Interface for cache storage allows you to fully harness benefits of asynchronous programming (see interface of :class:`memoize.storage.CacheStorage`).

Currently memoize provides only in-memory storage for cache values (internally at RASP we have others). If you want (for instance) Redis integration, you need to implement one (please contribute!) but memoize will optimally use your async implementation from the start.

Manual Invalidation

You could also invalidate entries manually. To do so you need to create instance of :class:`memoize.invalidation.InvalidationSupport`) and pass it alongside cache configuration. Then you could just pass args and kwargs for which you want to invalidate entry.

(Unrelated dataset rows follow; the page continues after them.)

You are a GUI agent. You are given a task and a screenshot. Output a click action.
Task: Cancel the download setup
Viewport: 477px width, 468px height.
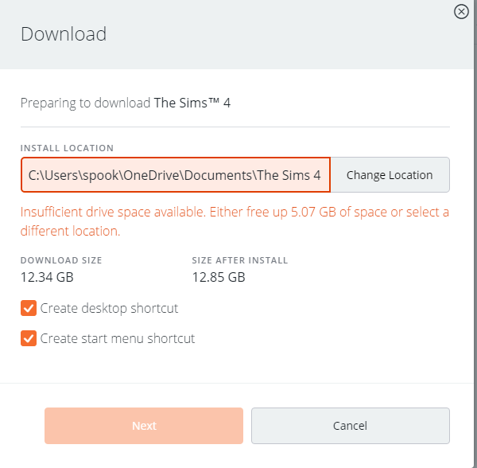[x=350, y=426]
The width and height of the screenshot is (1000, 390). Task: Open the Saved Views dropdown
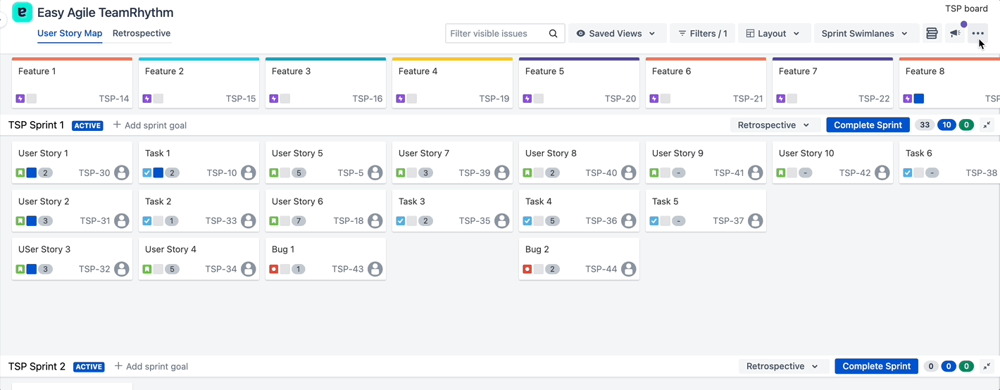(x=616, y=33)
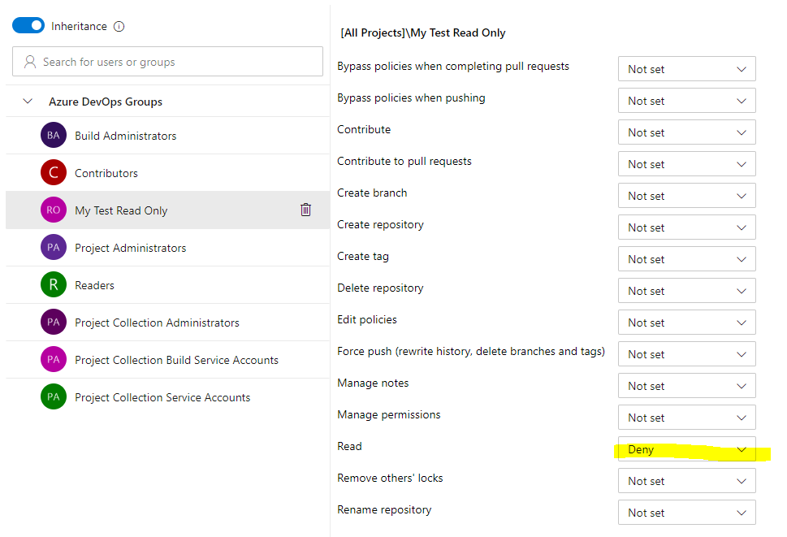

from memoize.configuration import DefaultInMemoryCacheConfiguration
from memoize.invalidation import InvalidationSupport


import asyncio
import random
from memoize.wrapper import memoize

invalidation = InvalidationSupport()


@memoize(configuration=DefaultInMemoryCacheConfiguration(), invalidation=invalidation)
async def expensive_computation(*args, **kwargs):
    return 'expensive-computation-' + str(random.randint(1, 100))


async def main():
    print(await expensive_computation('arg1', kwarg='kwarg1'))
    print(await expensive_computation('arg1', kwarg='kwarg1'))

    print("Invalidation #1")
    await invalidation.invalidate_for_arguments(('arg1',), {'kwarg': 'kwarg1'})

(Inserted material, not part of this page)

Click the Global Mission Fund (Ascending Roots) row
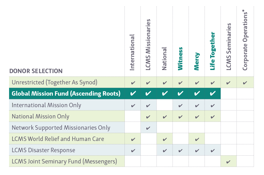Image resolution: width=264 pixels, height=175 pixels. [x=66, y=93]
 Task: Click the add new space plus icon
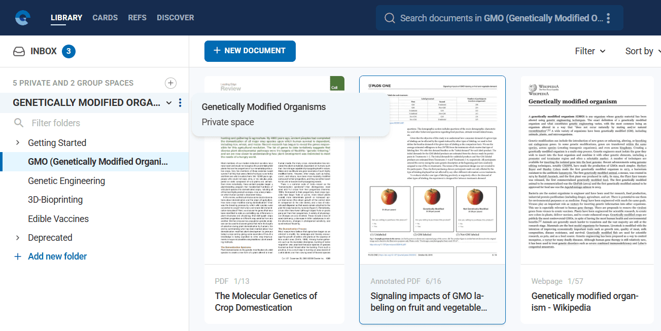(x=171, y=83)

    print(await expensive_computation('arg1', kwarg='kwarg1'))
    print(await expensive_computation('arg1', kwarg='kwarg1'))

    print("Invalidation #2")
    await invalidation.invalidate_for_arguments(('arg1',), {'kwarg': 'kwarg1'})

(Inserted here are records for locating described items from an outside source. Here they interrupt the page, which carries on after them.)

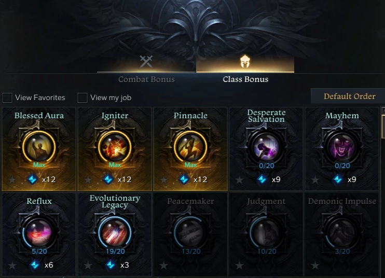Select the Desperate Salvation engraving icon

[x=266, y=147]
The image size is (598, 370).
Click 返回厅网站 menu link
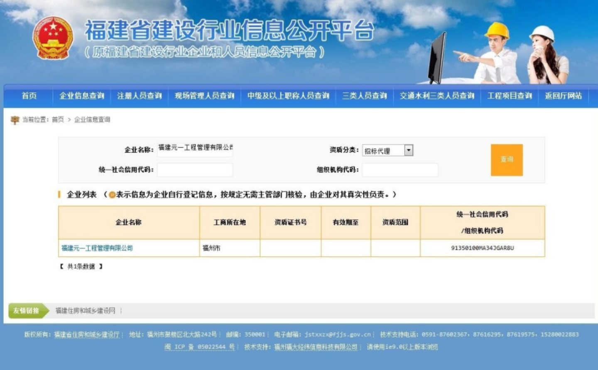[563, 96]
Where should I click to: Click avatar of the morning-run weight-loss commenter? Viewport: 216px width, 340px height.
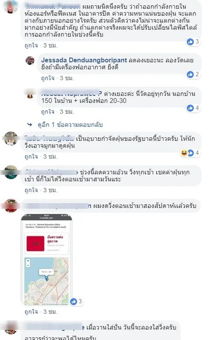pyautogui.click(x=11, y=172)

    print(await expensive_computation('arg1', kwarg='kwarg1'))

    # Sample output:
    #
    # expensive - computation - 98
    # expensive - computation - 98
    # Invalidation  # 1
    # expensive - computation - 73
    # expensive - computation - 73
    # Invalidation  # 2
    # expensive - computation - 59

if __name__ == "__main__":
    asyncio.get_event_loop().run_until_complete(main())